It’s time to let bowl games go

Dec. 22—Preparing for a bowl game has become something of an annual tradition for Oklahoma State under coach Mike Gundy, but it feels different this year from an outsider’s perspective.

It felt different last year, too, but there was an obvious reason why. The Cowboys lost their starting quarterback, leading rusher, best linebacker, No. 1 cornerback, No. 2 safety and both of their starting edge rushers in early December.

“The preparation with the uncertainty is different than what we’ve been used to,” Gundy said before the 2022 Guaranteed Rate Bowl kicked off. “We’re in some uncharted waters.”

As expected, the game was hard to watch.

OSU doesn’t have those same issues this year. Eight of its players have entered the transfer portal. None of them will be missed. The only reason Gunnar Gundy’s decision got any attention was because of his last name.

Yet the excitement is still gone.

Maybe it’s because the Texas Bowl is a smaller stage than what OSU could or arguably should have been on after a conference championship game appearance. Maybe it’s because we saw this same matchup in the same bowl four short years ago. Maybe it’s because its opponent, Texas A&M, is in a similar spot as the Cowboys were a year ago.

Or maybe it’s because bowl games outside of the College Football Playoff or New Year’s Six aren’t what they used to be.
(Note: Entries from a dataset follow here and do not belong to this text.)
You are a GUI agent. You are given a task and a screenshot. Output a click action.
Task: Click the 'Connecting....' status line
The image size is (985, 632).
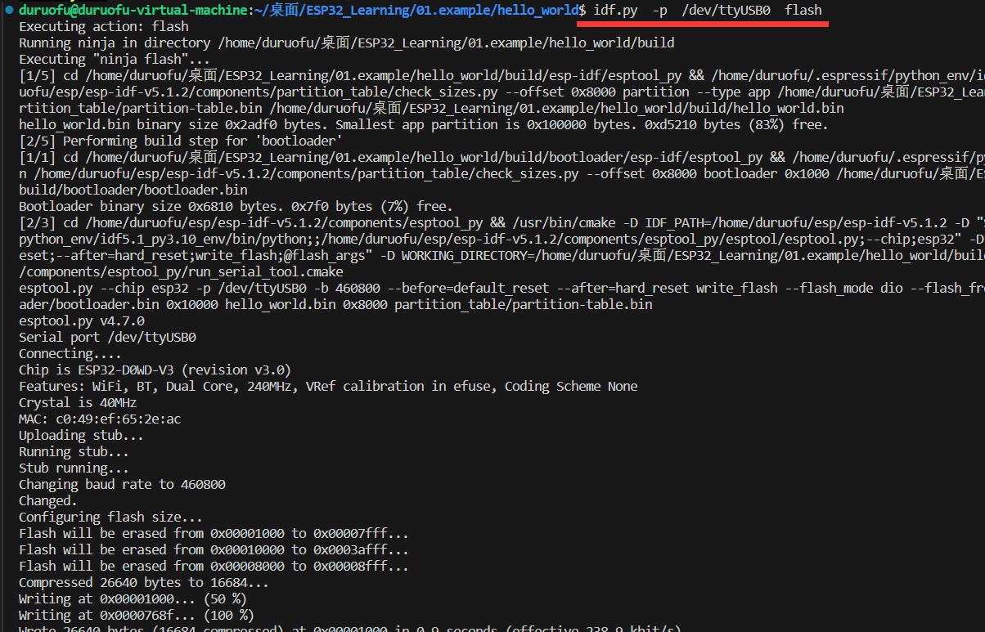click(x=60, y=353)
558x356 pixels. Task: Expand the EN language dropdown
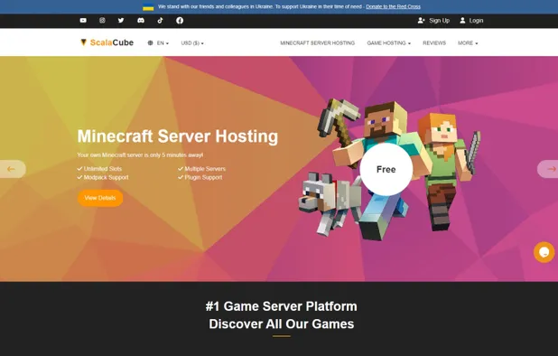tap(158, 43)
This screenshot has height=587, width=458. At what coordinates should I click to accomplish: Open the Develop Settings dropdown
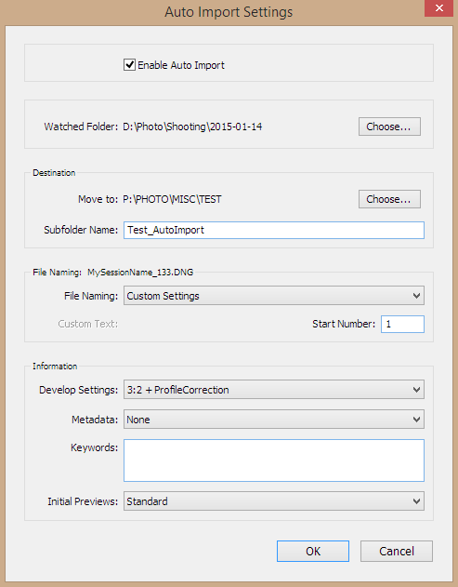coord(274,390)
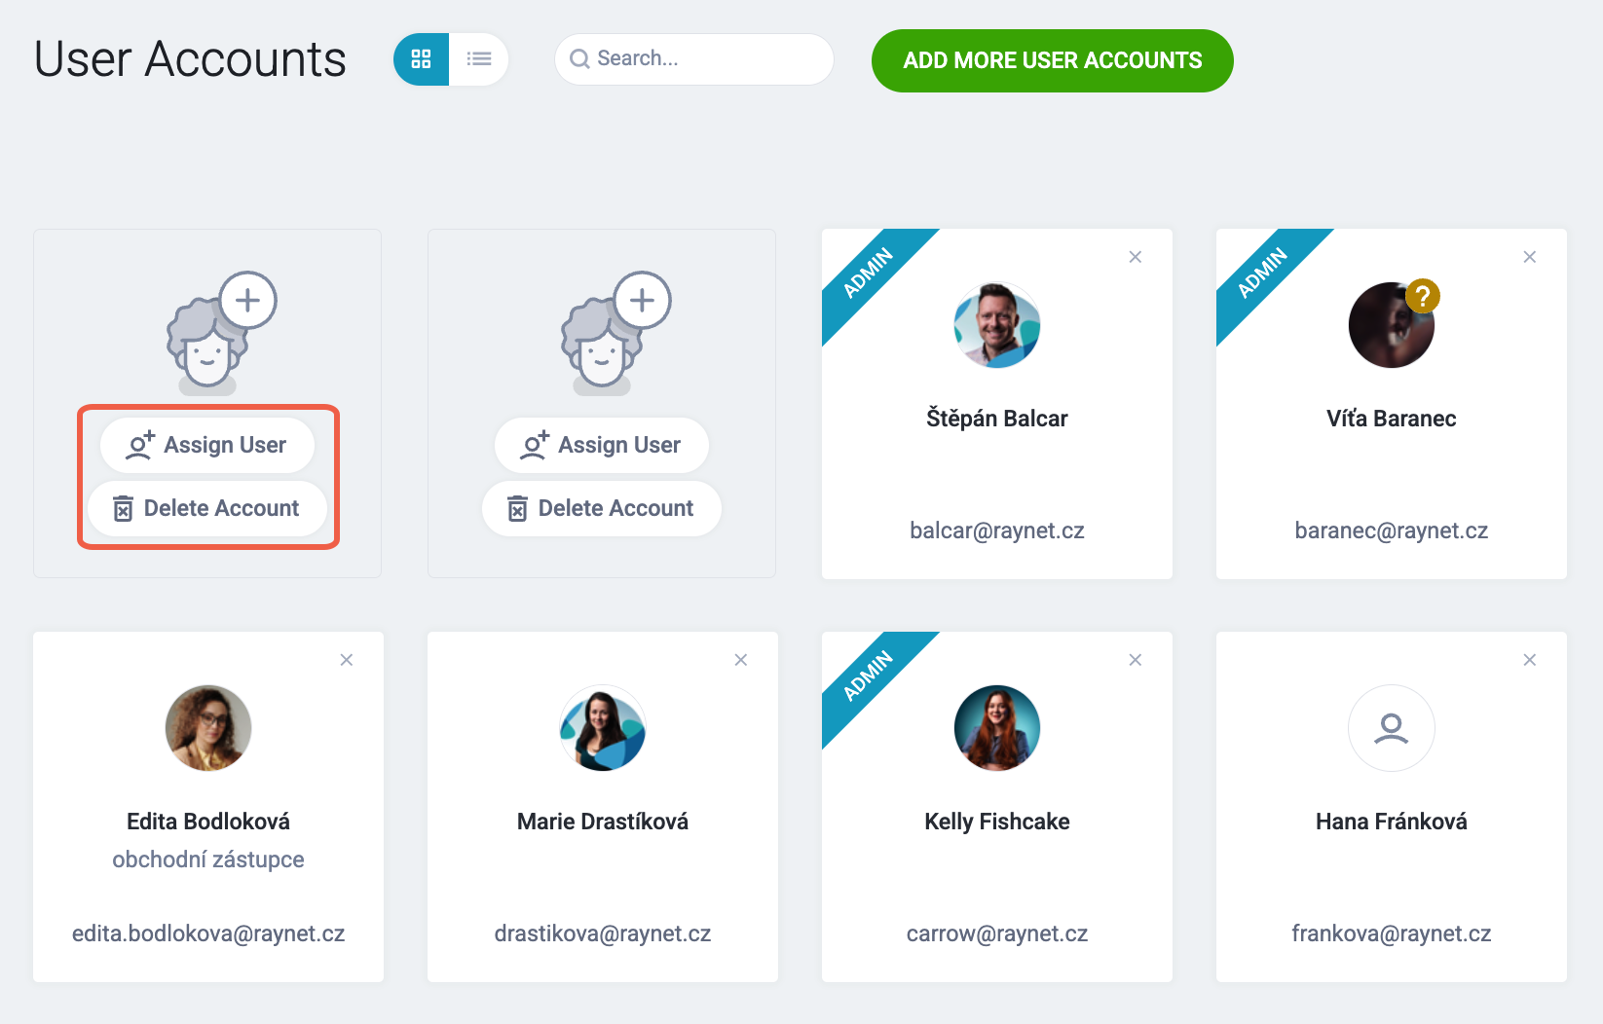Switch to list view layout
Screen dimensions: 1603x1024
[x=479, y=59]
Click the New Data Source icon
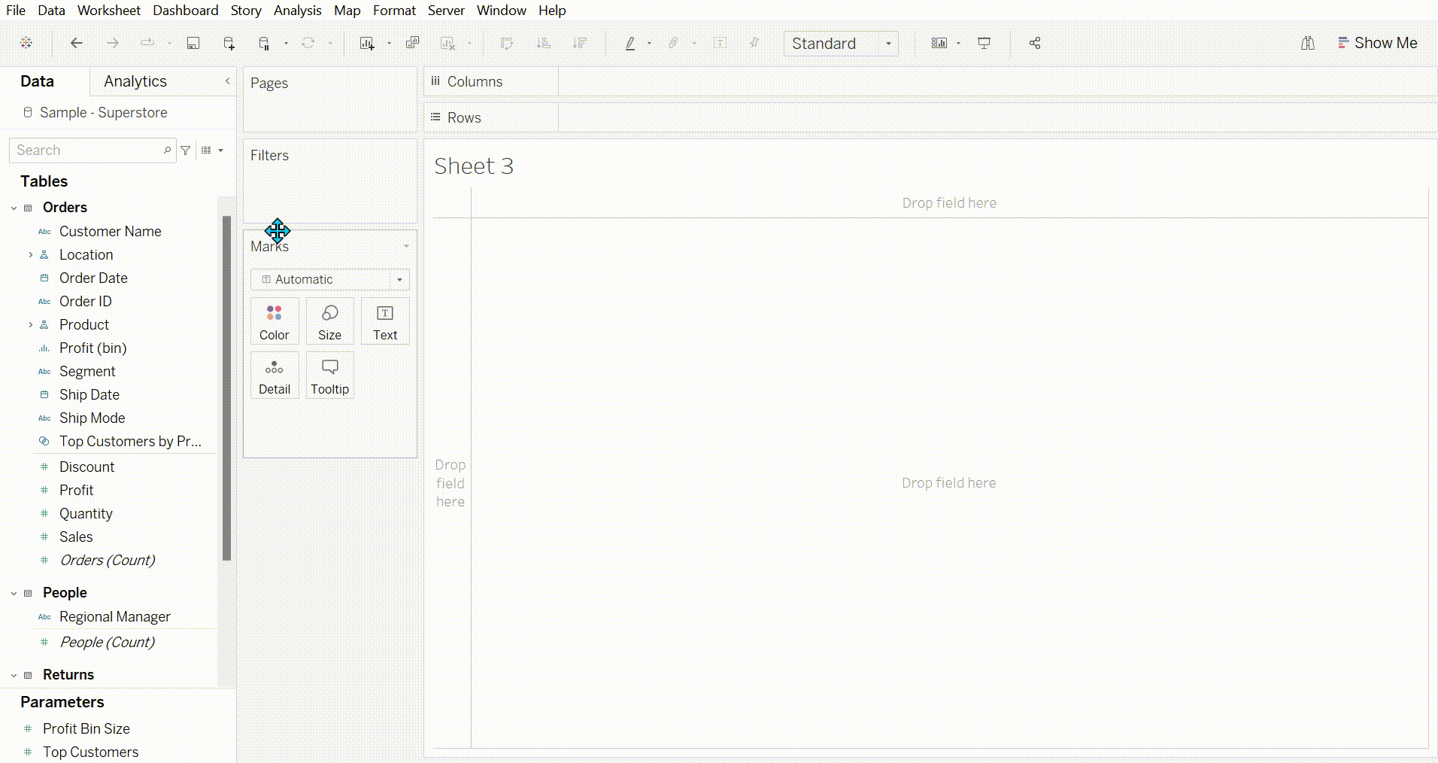This screenshot has height=763, width=1438. pyautogui.click(x=229, y=44)
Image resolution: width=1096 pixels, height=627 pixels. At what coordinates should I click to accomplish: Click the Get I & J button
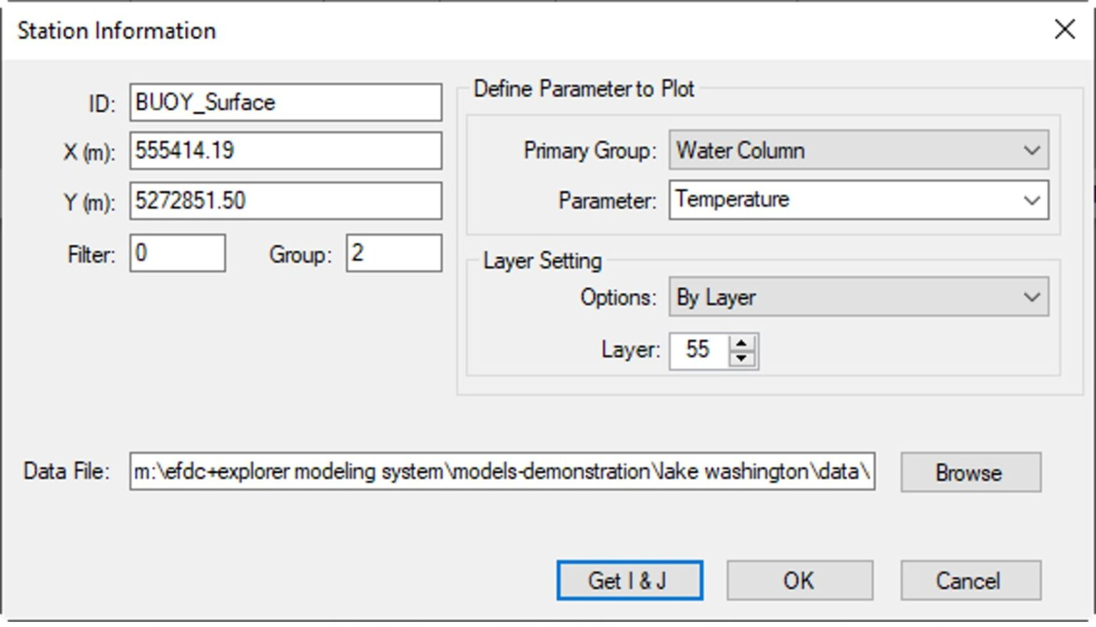(629, 581)
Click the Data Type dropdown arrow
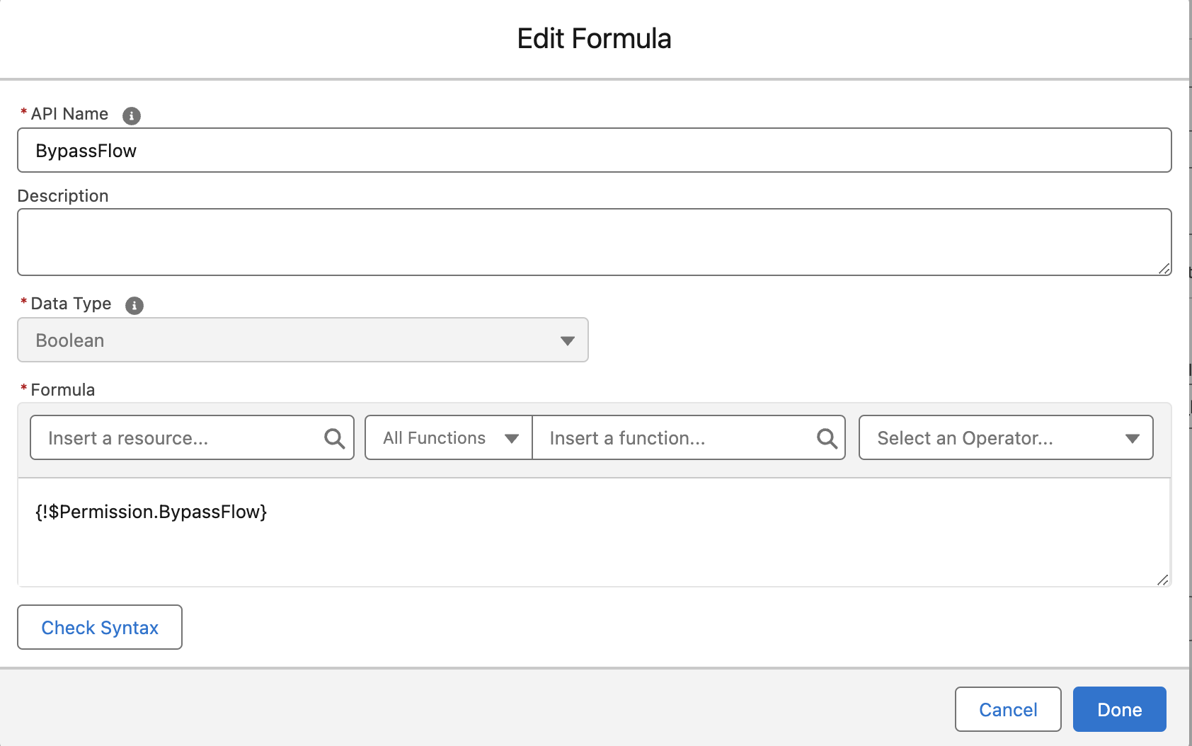 pyautogui.click(x=567, y=341)
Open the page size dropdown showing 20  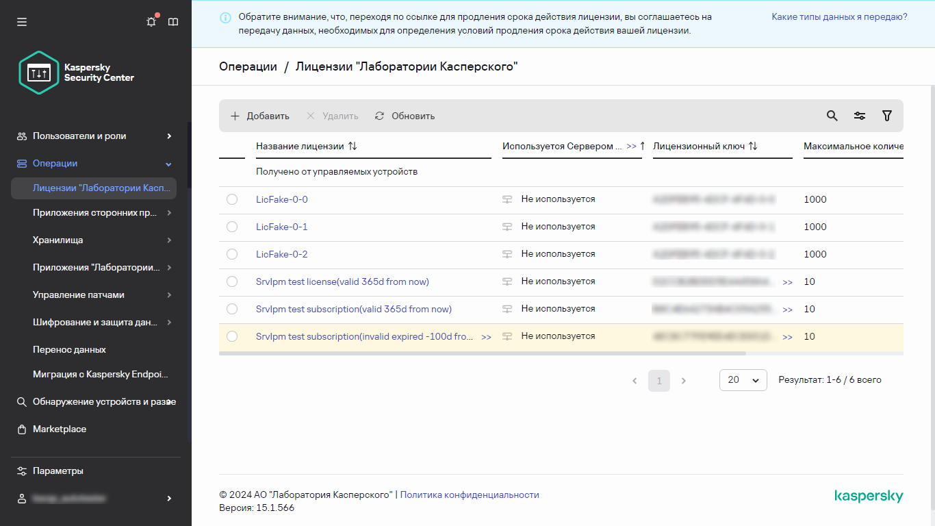tap(743, 379)
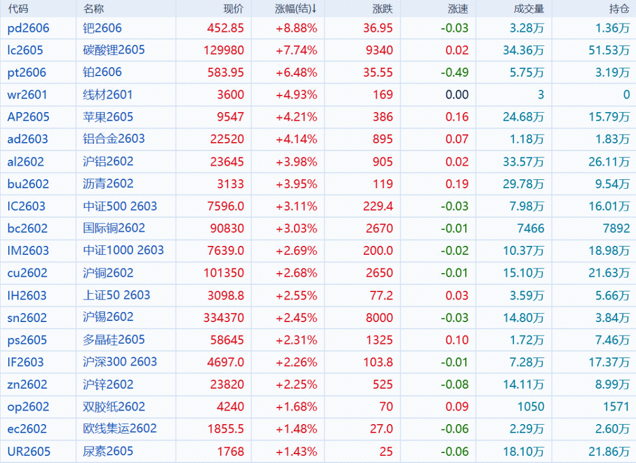Select the wr2601 code link

27,94
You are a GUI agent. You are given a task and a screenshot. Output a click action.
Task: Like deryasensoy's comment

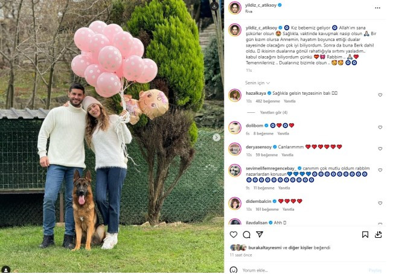(380, 149)
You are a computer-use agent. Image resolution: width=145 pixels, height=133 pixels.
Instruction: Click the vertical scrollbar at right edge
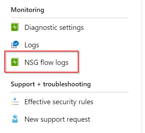tap(142, 66)
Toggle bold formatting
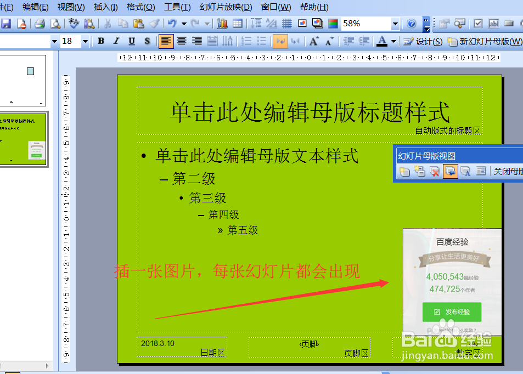Viewport: 523px width, 374px height. point(101,41)
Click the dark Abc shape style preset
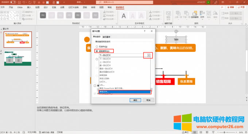 click(43, 15)
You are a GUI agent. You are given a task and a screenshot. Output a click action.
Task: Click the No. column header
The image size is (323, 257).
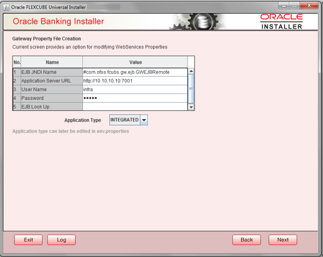point(17,62)
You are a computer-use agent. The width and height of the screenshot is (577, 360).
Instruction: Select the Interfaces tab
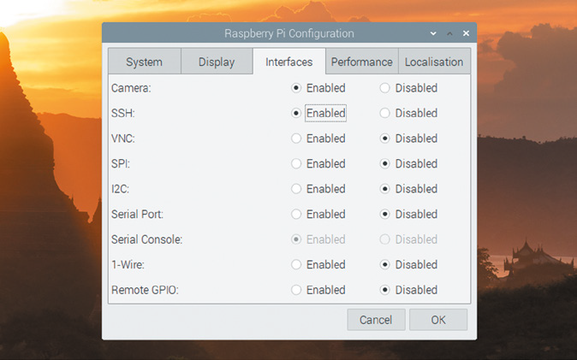coord(289,62)
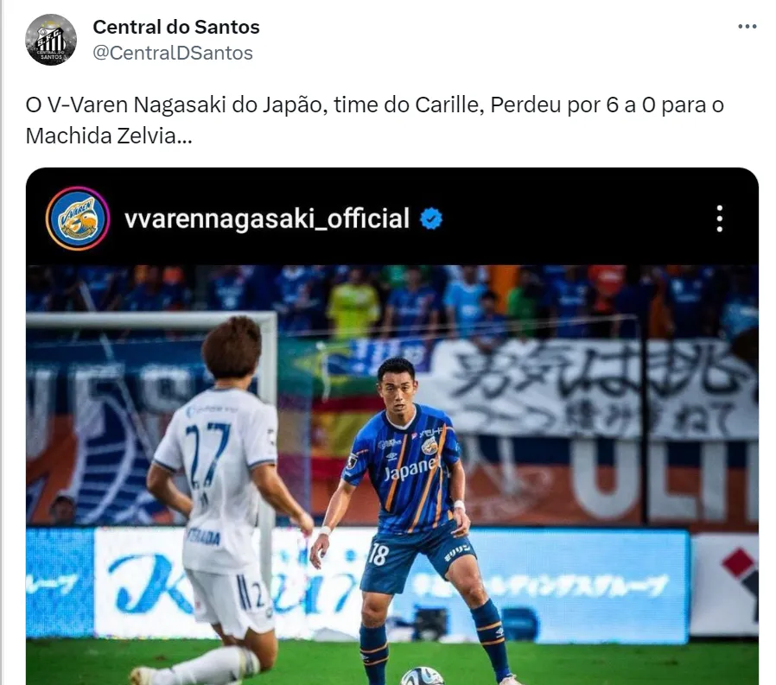Image resolution: width=776 pixels, height=685 pixels.
Task: Click the soccer ball on the pitch
Action: [x=422, y=676]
“My good buddy, Mike Locksley at Maryland, I saw somebody had texted me an article where he was using (the Music City Bowl) as a preseason game,” Mike Gundy told the News Press. “He’s going to play multiple skill guys at different positions, I think even his quarterbacks because his quarterback, I think, went to the draft.”

Gundy said earlier this month that his program has begun treating bowl season like it does spring practice. On Wednesday, he said he doesn’t feel that way about the game itself,…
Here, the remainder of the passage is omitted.